→ **Instructions for the task**: Please reproduce only the lines starting at the one containing "Image resolution: width=620" and ending at the one containing "(x=779, y=448)", substituting "magnifying glass" for "magnifier" and keeping everything else the same.

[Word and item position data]

☆ ☆ ☆ ☆

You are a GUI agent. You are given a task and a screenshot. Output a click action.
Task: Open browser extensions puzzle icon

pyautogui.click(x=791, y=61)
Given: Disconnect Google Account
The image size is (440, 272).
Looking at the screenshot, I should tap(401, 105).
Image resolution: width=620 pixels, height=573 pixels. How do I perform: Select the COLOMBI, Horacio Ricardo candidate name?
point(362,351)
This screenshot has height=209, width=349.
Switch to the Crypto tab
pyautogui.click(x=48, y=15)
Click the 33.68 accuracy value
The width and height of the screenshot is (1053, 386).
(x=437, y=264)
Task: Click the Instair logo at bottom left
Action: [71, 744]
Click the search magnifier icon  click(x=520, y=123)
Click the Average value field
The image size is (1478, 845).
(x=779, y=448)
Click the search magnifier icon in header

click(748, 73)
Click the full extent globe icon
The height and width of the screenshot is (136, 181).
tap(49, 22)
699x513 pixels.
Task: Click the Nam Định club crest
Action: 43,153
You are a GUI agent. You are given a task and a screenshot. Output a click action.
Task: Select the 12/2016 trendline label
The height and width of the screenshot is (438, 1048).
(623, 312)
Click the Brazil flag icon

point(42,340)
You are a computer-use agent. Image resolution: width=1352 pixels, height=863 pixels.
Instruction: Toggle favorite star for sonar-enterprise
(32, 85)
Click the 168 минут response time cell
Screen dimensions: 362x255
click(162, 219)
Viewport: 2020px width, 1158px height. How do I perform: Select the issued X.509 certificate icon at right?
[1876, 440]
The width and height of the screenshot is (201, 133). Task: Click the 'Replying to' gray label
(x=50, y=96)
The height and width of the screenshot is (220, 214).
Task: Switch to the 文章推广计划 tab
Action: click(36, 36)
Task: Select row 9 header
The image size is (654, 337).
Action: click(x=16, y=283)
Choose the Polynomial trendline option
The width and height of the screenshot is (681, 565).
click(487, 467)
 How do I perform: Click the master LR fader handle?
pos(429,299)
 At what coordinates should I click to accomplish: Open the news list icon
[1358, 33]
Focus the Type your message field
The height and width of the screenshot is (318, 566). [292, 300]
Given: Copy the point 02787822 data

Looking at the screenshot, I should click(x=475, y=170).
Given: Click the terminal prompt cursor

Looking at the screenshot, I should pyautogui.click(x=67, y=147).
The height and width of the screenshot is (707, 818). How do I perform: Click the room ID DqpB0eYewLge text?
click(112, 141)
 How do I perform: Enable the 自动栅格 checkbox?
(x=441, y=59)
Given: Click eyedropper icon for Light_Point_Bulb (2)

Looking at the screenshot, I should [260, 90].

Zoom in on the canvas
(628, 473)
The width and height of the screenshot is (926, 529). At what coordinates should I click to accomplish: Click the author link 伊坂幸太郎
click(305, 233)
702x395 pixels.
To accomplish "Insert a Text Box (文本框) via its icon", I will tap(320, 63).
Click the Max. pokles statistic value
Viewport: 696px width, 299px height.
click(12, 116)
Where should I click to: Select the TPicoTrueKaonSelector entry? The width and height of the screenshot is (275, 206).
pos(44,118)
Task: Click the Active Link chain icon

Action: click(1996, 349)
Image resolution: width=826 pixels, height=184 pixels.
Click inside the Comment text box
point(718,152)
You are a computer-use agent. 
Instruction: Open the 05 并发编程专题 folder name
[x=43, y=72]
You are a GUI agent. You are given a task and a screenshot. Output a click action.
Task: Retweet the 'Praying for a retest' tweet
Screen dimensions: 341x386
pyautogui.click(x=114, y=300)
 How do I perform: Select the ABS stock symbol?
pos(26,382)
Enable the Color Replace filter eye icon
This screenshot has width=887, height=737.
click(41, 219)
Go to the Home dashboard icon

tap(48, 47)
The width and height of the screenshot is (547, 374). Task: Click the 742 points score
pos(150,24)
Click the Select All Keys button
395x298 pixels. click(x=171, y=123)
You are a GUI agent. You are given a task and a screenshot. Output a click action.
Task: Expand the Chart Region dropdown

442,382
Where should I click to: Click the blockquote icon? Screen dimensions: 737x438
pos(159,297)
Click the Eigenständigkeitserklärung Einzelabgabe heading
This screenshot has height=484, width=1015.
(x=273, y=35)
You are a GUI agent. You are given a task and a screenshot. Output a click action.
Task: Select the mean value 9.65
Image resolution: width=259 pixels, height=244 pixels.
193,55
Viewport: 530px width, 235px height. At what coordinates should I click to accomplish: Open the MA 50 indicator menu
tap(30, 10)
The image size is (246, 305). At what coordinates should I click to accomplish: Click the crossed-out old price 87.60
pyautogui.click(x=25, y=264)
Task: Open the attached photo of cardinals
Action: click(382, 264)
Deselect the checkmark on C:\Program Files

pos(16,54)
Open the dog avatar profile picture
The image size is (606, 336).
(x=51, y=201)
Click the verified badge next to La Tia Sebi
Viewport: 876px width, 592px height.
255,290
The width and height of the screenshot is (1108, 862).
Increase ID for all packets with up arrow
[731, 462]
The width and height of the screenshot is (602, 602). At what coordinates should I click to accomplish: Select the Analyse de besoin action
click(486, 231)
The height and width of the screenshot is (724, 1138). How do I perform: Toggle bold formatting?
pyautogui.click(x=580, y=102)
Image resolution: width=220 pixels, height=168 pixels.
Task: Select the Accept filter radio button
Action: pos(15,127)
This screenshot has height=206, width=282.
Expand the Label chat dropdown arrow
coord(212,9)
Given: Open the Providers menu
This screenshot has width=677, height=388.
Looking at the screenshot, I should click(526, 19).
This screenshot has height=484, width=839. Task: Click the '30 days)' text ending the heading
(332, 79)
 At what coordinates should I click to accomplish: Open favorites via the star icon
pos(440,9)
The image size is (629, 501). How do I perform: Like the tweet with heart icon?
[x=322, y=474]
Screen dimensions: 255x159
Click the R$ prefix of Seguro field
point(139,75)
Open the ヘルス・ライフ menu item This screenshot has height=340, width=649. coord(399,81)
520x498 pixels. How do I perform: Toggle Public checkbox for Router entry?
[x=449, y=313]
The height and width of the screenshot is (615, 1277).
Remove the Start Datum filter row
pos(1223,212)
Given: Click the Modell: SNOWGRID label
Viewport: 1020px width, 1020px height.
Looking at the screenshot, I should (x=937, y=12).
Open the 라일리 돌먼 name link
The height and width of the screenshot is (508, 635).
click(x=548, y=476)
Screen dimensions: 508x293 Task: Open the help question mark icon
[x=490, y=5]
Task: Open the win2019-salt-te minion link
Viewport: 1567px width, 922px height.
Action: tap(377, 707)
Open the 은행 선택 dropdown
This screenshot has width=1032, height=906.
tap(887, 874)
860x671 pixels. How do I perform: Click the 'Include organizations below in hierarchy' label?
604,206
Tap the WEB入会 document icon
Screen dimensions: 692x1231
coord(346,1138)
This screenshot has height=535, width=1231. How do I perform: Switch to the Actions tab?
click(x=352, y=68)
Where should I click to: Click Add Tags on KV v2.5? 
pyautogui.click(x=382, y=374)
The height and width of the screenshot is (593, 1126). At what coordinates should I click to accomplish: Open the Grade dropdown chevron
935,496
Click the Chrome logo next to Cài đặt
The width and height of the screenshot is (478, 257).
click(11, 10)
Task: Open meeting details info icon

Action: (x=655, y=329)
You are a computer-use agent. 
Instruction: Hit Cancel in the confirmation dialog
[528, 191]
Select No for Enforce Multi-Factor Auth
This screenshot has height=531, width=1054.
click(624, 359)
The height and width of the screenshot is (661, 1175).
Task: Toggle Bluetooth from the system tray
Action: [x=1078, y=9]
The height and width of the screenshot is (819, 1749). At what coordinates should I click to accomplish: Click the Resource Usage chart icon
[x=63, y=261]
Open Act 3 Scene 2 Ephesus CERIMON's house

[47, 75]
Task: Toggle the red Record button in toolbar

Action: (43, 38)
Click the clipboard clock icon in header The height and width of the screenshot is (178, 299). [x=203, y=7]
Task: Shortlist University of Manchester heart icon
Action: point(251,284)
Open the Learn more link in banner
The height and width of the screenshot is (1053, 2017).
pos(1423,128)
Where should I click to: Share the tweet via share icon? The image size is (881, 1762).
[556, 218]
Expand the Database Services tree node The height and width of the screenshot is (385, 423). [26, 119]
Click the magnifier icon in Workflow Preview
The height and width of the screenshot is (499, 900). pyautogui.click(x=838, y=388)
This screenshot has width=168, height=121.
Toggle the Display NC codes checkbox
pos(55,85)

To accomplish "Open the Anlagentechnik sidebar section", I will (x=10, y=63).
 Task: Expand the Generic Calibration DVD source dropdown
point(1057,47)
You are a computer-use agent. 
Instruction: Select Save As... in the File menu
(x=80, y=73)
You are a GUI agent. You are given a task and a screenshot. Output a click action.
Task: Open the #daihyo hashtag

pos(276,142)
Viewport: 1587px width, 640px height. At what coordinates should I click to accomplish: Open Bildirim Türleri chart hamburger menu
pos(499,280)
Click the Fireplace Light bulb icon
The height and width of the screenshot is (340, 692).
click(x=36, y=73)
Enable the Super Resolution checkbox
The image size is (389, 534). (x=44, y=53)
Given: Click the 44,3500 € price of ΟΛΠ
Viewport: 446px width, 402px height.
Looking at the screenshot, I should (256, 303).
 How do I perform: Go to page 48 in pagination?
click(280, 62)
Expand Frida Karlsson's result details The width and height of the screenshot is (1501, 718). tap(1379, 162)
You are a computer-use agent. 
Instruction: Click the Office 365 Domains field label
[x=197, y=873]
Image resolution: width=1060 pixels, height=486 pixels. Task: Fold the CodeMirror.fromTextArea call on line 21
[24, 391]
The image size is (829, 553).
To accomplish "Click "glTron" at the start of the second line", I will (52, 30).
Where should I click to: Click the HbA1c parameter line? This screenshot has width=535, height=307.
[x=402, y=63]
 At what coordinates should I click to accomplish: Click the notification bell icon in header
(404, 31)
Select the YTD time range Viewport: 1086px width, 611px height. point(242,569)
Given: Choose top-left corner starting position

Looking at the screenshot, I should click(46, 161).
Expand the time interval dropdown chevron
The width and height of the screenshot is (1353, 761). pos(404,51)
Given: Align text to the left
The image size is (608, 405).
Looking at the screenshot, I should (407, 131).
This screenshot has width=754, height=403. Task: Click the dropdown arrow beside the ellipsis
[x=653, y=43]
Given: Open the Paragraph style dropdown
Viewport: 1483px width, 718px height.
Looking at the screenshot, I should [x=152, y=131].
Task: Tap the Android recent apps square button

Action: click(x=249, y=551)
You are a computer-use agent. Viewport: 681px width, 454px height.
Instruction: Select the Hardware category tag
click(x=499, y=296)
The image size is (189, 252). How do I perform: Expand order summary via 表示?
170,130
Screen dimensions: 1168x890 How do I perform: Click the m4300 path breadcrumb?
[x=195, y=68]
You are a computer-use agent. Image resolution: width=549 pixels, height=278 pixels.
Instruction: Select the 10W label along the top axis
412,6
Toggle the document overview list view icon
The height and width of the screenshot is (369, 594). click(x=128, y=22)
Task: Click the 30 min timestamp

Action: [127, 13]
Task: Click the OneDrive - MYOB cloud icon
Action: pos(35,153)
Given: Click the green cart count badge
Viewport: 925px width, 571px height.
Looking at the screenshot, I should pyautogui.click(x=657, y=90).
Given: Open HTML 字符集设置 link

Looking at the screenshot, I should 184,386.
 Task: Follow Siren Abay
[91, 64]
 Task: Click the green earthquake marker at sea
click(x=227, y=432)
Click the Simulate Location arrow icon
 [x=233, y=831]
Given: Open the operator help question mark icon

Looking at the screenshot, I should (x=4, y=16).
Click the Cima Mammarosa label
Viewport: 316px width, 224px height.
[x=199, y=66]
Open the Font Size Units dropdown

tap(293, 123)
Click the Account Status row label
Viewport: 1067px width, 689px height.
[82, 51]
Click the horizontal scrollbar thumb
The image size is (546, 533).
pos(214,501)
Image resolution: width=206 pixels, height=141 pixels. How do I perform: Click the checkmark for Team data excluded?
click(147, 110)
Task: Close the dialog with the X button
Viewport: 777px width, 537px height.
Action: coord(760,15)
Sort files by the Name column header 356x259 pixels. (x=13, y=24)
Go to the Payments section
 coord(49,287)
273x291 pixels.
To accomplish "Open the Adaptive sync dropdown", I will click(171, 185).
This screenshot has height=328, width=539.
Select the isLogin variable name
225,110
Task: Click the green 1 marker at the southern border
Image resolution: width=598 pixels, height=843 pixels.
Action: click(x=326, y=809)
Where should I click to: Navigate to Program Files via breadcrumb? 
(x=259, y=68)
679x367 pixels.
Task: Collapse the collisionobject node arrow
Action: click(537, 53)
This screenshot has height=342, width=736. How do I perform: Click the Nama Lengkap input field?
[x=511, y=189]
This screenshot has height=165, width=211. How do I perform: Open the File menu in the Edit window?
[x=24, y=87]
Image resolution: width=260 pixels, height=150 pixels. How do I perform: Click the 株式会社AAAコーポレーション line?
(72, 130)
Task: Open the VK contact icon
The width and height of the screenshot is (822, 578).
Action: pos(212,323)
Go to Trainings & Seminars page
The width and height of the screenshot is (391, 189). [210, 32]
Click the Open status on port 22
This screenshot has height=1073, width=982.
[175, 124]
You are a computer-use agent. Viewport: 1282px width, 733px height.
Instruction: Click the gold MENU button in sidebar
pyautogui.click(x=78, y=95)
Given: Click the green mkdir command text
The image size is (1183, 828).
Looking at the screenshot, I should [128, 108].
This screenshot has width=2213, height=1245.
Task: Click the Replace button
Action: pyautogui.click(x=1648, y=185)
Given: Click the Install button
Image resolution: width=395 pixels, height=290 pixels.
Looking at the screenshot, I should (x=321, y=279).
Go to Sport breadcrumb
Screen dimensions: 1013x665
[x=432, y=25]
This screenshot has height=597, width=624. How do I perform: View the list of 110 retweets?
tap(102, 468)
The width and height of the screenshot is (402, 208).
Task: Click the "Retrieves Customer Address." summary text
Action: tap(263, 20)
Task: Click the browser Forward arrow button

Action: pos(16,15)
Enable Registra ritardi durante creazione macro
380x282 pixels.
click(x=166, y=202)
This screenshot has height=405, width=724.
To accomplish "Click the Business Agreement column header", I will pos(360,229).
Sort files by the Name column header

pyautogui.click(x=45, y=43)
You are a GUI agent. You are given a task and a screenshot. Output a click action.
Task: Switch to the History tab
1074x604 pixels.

☆ ☆ ☆ ☆

→ **Solution to the exercise**:
Image resolution: width=620 pixels, height=573 pixels. How do I perform: Select the COLOMBI, Horacio Ricardo candidate name?
point(362,351)
This screenshot has height=209, width=349.
Switch to the Crypto tab
pyautogui.click(x=48, y=15)
Click the 33.68 accuracy value
The width and height of the screenshot is (1053, 386).
(x=437, y=264)
Task: Click the Instair logo at bottom left
Action: [71, 744]
Click the search magnifying glass icon  click(x=520, y=123)
Click the Average value field
The image size is (1478, 845).
(x=779, y=448)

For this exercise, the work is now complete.